_SOURCE MATERIAL_.
________________________________________

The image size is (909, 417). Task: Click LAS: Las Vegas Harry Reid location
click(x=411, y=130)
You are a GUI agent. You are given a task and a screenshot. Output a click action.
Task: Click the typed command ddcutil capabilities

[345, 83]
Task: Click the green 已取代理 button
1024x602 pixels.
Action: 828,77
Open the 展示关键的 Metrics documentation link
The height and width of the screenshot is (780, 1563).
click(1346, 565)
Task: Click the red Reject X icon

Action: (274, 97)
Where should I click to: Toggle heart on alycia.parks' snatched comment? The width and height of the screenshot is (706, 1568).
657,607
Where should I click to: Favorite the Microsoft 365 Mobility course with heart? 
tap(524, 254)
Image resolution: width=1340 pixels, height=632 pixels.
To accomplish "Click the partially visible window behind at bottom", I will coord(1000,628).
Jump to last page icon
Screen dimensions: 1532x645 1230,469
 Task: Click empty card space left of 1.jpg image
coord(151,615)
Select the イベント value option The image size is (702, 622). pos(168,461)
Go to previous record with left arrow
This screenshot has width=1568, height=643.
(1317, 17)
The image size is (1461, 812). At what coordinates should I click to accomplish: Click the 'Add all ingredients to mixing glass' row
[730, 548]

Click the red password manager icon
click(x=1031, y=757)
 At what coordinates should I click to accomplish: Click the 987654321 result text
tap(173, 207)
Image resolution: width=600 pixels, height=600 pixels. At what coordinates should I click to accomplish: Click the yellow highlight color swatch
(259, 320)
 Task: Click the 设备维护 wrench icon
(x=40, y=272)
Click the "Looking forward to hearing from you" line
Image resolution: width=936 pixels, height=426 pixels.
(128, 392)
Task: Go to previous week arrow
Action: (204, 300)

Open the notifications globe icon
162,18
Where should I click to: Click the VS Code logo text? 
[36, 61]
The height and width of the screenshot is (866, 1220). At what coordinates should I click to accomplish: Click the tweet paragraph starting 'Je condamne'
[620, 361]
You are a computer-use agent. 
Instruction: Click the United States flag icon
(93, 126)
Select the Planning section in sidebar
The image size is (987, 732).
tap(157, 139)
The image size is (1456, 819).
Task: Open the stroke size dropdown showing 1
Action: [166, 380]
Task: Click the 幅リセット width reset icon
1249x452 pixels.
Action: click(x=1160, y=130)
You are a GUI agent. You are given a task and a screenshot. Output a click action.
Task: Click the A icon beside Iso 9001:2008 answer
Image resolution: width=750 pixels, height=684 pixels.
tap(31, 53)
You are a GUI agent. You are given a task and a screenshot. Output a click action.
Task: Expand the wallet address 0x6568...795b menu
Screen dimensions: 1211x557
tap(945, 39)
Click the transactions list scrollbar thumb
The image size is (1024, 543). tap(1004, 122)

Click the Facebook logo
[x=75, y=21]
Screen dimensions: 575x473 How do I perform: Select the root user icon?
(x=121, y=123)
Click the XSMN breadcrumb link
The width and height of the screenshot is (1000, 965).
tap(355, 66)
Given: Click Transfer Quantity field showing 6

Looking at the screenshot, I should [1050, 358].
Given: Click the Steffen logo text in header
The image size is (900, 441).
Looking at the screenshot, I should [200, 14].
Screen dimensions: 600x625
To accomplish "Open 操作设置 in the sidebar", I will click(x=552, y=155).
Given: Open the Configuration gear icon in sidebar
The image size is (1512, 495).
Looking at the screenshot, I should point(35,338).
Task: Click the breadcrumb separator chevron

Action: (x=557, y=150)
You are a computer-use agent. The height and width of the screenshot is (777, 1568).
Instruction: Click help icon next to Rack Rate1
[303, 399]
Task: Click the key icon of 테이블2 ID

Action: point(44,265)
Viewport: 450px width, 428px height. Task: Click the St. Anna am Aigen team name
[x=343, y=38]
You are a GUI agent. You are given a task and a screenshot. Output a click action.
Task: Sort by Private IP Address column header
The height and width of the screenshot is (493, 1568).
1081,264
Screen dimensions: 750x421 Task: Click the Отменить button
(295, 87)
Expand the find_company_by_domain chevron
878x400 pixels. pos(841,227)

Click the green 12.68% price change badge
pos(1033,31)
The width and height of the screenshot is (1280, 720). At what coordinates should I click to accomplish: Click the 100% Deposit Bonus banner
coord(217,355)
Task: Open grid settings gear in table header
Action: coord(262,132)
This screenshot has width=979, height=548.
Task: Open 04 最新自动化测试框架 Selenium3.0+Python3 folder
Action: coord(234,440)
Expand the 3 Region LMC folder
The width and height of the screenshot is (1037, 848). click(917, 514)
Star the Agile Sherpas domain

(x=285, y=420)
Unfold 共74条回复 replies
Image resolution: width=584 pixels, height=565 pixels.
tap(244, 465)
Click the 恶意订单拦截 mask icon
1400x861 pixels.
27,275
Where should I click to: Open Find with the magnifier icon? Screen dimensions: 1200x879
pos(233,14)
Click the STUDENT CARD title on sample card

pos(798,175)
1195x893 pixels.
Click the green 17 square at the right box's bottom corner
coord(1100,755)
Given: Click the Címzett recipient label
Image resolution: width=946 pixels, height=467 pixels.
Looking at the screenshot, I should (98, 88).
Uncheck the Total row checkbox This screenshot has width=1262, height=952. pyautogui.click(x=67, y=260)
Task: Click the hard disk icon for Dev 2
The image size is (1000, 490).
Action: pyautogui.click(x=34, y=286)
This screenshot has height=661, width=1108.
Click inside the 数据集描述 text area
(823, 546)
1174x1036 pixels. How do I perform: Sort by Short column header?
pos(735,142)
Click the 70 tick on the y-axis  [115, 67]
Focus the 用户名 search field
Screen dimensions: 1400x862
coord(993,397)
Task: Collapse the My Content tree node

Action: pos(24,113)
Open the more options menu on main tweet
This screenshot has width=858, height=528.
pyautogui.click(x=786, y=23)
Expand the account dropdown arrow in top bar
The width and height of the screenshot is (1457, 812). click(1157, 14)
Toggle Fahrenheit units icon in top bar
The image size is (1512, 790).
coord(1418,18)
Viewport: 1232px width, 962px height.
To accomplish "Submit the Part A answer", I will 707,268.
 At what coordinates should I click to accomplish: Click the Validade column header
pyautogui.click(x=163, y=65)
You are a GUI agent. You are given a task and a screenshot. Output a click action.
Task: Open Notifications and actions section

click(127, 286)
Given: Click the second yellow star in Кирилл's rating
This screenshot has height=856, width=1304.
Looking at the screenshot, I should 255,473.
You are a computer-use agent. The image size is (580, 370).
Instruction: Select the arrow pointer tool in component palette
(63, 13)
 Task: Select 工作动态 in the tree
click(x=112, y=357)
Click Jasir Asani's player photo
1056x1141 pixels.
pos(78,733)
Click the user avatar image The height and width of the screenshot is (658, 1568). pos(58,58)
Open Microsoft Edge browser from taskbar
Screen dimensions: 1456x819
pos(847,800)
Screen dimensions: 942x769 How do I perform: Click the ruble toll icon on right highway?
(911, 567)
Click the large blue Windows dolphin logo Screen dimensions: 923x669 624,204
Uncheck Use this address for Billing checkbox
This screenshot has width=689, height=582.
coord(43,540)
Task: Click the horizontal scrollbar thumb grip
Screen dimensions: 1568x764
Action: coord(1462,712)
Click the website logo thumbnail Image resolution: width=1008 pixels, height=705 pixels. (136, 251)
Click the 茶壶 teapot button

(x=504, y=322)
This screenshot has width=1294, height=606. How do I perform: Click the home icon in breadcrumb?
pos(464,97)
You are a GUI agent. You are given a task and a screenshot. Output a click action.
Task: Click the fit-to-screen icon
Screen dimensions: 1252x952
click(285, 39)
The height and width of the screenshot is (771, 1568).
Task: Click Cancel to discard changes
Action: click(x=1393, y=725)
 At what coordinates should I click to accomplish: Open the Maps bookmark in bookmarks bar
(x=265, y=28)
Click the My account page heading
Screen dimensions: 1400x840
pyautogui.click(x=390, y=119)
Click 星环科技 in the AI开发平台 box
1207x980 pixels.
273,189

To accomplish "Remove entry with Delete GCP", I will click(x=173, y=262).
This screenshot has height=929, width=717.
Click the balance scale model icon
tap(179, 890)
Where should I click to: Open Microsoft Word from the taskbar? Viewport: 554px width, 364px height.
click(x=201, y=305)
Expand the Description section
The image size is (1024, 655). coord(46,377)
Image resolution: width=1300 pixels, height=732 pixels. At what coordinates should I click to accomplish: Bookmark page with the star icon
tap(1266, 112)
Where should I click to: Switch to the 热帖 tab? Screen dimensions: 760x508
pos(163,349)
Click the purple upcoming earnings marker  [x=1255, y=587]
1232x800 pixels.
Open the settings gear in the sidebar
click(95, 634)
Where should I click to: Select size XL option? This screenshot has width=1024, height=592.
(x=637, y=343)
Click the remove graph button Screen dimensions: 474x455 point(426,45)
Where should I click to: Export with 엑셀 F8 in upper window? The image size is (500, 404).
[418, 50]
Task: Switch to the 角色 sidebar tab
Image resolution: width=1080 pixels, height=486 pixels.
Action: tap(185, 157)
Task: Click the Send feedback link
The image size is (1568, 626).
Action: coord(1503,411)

________________________________________

_WHAT THIS TASK INVOLVES_.
Reply with the number of lines above in which the word "computer" appears, and with nothing else.

_OUTPUT FOR THIS TASK_.
3